There are a whole bunch of decent things iCloud does but, in the main, it will seamlessly back up your photos and allow the iPhone to have small versions of the photos on. It also gives you document storage so you also have all the important documents on all your apple devices backed up and available anywhere. And it is much more secure than carrying paper copies of personal docs when travelling for example..
You could buy an external HD for less but you would have to keep doing the back ups. And hope it doesn’t get broken/stolen/lost etc. And you lose the cross device functionality.
When you want to have a review of the photos, you use the MacBook and sit comfortably for as long as you can bear and delete the stuff you don’t want.
It may well be the best thing about owning Apple devices.
Junior Wells says
I guess so , it’s just another payment to the man is the source of my resistance. Plus there’s sonething not right about having limitless storage for shit photos. Mrs Wells would be up to 100 k f minor variations on the same grandkid shot in no time.
I managed to delete all off the camera file by sliding across then holding my finger on the screen and it just scrolled down.
I didnt use a file manager app as under confident and ,there wasn’t enough space to download it. Circular problem.
But it still says storage is full and it is in photos on her phone. I dont know how to delete from photo storage on the phone.
Chrisf says
It’s probably because it continues to store deleted photos for 30 days after deletion.
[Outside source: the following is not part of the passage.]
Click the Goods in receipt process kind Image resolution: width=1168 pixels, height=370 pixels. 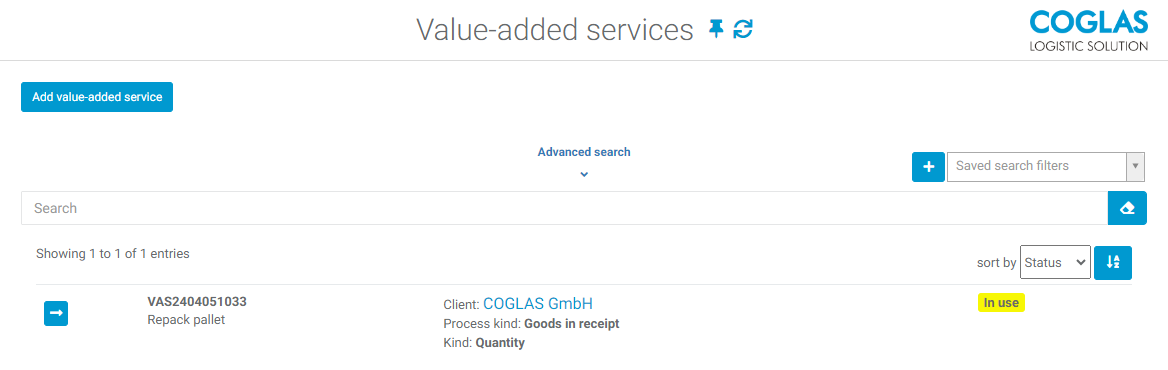pos(572,324)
Go to the “recently deleted” photo on your photos app (under Albums and then scroll down) and delete the photos there.
Junior Wells says
Yep. Thanks. So have to do it twice 🙄
Lodestone of Wrongness says
No matter how much I dislike Apple, the deleting twice makes sense. “Oh god, why did I do that?”…
Android , as ever, keeps it simple – “You’ve had a couple tonight, are you really sure? Yeah? Fine, let’s do it”
Junior Wells says
Yes, there is that.
mikethep says
You’re already heavily invested in the man by the sound of things. I pay $4.49 a month for 200GB (£2.34 of our Great British Pounds, cheaper than UK oddly enough), have all my photos backed up (a mere 6650, admittedly) and have 165GB left.
Lodestone of Wrongness says
If you have Amazon Prime you get unlimited storage for your photos. That’s what Mrs W uses but still keeps them all on her iPhone as well. Everything also on an external hard drive. No way she’s losing her photos, no sirree.
Junior Wells says
Just tried to back up Mrs Wells’ laptop , now the repository of all her photos, apart from whatever taken today 🙄
Wont recognise the La Cie which, of course, works fine on mine.
Seems like I fought the man but he’s gonna win.
retropath2 says
Does anyone actually ever look at their old photos cache on anything? I thought the point was to take multiple pictures and forget them, which is so much easier than having old shoe boxes somewhere, full of prints, which, if you are seeking that one fine shot of someone, will be impossible to find. Far better to scroll for hours, ahead of finding one similar, by which time the person asking has lost interest or gone away.
Lodestone of Wrongness says
Not a million miles away from me , a woman as we speak is grouping each day’s photos into folders.
Ask her “When did we go to Devon?” or “Where was that lovely fountain in Sicily?” and two seconds later there it is. Makes you lot what file your cds or list your concerts look exactly what you are, amateurs.